The site as a whole has very high levels of social significance and has special associations for the local and broader community both as an open space resource and for its cultural and aesthetic value. Kirkbride Block is significant as the collaborative work of three prominent figures in the late 19th century, James Barnet, Charles Moore and Frederick Norton Manning, as the largest remaining mental institution in NSW and as the first to be designed as a curative and therapeutic environment. The landscape design and setting of Kirkbride is vital and paramount to the design and philosophy of 'moral therapy' treatment evidenced in the intimate design of courtyards through to the long vistas over the hospital grounds and surrounding country. The landscape cannot be separated from the buildings and performs an equal and active function in the creation of the therapeutic environment. It is highly significant that much of the original fabric, character and setting for this major Victorian period design remain intact within a highly developed inner city locality.

Callan Park House (former Garry Owen House), as an impressive early and mid-Victorian residence is one of the oldest remaining houses in the district. It has strong associations with the early history of the Rozelle area. It is an important visual landmark element within the hospital.
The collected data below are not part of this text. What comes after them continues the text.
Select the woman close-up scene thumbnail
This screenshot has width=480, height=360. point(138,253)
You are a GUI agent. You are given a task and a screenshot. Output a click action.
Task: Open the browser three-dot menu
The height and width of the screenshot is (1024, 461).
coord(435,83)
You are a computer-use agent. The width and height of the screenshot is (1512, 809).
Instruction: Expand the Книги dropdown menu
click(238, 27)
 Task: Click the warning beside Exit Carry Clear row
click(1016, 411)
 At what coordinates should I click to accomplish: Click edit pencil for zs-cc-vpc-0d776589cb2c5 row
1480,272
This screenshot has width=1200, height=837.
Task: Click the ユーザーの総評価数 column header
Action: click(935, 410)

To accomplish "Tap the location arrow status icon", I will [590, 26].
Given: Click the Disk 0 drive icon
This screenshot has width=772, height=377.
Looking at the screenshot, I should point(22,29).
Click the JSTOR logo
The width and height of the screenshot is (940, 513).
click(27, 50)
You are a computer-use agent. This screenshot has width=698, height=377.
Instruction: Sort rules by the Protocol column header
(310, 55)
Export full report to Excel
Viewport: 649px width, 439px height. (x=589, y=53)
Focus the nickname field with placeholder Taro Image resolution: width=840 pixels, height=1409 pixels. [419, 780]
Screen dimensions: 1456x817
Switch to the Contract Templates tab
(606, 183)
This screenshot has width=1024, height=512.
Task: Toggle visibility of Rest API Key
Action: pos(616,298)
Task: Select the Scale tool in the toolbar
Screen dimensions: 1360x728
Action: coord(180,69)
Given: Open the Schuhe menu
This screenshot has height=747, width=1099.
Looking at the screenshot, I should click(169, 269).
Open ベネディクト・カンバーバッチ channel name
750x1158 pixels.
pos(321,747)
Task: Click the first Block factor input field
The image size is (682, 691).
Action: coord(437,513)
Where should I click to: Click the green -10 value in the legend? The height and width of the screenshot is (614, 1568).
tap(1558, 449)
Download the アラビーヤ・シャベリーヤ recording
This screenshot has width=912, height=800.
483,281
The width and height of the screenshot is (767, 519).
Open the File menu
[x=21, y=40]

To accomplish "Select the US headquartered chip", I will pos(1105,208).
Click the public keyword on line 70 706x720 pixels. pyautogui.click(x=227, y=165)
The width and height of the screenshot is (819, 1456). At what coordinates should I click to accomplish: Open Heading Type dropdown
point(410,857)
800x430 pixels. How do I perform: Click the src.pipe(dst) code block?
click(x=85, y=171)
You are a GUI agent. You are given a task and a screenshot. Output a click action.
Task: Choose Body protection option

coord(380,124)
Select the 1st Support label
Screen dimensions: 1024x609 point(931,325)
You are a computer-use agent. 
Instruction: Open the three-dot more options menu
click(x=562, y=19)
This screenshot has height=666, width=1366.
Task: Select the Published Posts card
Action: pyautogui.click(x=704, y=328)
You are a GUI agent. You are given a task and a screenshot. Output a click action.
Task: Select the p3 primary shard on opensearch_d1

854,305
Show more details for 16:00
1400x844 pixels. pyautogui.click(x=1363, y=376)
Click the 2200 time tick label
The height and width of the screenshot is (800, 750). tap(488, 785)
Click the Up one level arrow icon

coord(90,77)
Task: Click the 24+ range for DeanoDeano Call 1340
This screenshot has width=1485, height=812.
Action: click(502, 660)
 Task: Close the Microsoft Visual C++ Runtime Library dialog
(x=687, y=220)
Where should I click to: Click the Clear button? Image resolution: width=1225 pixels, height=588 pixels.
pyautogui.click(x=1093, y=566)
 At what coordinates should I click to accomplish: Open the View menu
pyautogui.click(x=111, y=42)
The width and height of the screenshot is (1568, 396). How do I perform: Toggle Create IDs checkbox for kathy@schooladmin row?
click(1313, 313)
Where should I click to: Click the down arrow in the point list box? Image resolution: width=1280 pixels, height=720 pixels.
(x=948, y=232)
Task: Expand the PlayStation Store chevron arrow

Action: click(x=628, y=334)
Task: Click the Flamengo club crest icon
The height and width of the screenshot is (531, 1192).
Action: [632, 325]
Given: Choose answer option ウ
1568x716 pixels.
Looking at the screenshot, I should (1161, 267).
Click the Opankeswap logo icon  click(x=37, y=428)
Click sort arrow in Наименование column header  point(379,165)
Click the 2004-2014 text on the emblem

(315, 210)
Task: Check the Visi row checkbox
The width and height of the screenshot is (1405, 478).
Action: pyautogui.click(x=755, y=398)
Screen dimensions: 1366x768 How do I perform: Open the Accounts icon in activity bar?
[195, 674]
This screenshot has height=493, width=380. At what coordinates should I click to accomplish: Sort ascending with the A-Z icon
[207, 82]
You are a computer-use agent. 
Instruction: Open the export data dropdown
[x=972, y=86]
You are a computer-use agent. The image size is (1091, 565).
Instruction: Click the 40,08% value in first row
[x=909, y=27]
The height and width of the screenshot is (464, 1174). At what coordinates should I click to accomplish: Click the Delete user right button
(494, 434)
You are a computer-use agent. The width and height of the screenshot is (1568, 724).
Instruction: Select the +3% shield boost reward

Rozelle Hospital grounds are of historic and social significance at a state level in their association with the establishment of two hospitals, Callan Park and Broughton Hall, demonstrating two major changes in mental health in NSW. These changes, and changing ideas in garden design, are reflected in the grounds. The grounds are of historic social significance in their evidence of patient involvement.

The grounds of the former Callan Park area of Rozelle Hospital are of historic significance on a national level as an integral element of the first hospital for the insane which was designed based on moral therapy principles and built in the one campaign. They are a direct application of the moral therapy principles of psychiatric care in the landscape. They are associated with: Dr Frederick Norton Manning, Inspector General for the Insane; James Barnet, Colonial Architect; and Charles Moore, Director of the then Botanic Gardens, Sydney.
— Statement of significance, New South Wales State Heritage Register.

The building was also listed on the (now defunct) Register of the National Estate.

===In popular culture===
- The site features in the 1996 Australian film Cosi.
- It features in the novel Jessica by Bryce Courtenay with the lead character committed to the asylum for four years.
- It is also the setting for Dorothy Porter's 1999 verse novel What a Piece of Work.
- The 2008 film The Last Confession of Alexander Pearce shot several scenes in the dungeons and tunnels of the old asylum. A gallows was erected in the grounds to film the execution of Alexander Pearce.
- The music video for Ricki-Lee's song "Crazy" was filmed at the hospital in 2012.
- The television series Love Child and Doctor Doctor, and the films Bliss and Ravenswood were filmed at the hospital.

===Theft of antiques===
A theft occurred in 2003 of thousands of medical antiques from the Callan Park Hospital for the Insane, including a human skeleton, medical and dental instruments, lithographs and furniture.

== Notable inmates and staff ==

===Inmates ===
- J. F. Archibald, editor and publisher of The Bulletin, who published much writing by Henry Lawson.
- William James Chidley, sex reformer and eccentric, died at Callan Park 21 December 1916.
- Michael 'Tarzan' Fomenko (c.1930–2018), ocean rower and hermetic bushman
- Louisa Lawson, Australian suffragist, (mother of poet Henry Lawson) together with her sons, Charles and Peter.
- Bea Miles (1902–1973), eccentric and bohemian rebel.
- Charles Samuels (1863/1864–1912), diagnosed with Melancholia.
- Claude Webb-Wagg (1893–1945), theatre musician, music teacher and businessman.
- Francis Webb (1925–1973), poet and son of Claude Webb-Wagg.

=== Staff ===
- Lillian May Armfield (1884–1971), a pioneering Sydney police detective worked as a nurse at the Callan Park Hospital for the Insane (1907–1915), before embarking on her police career.
- Graeme Revell, noted film composer, was a nurse in the facility in the late 1970s.
- Craig Powell, (1940–2022), poet and psychiatrist.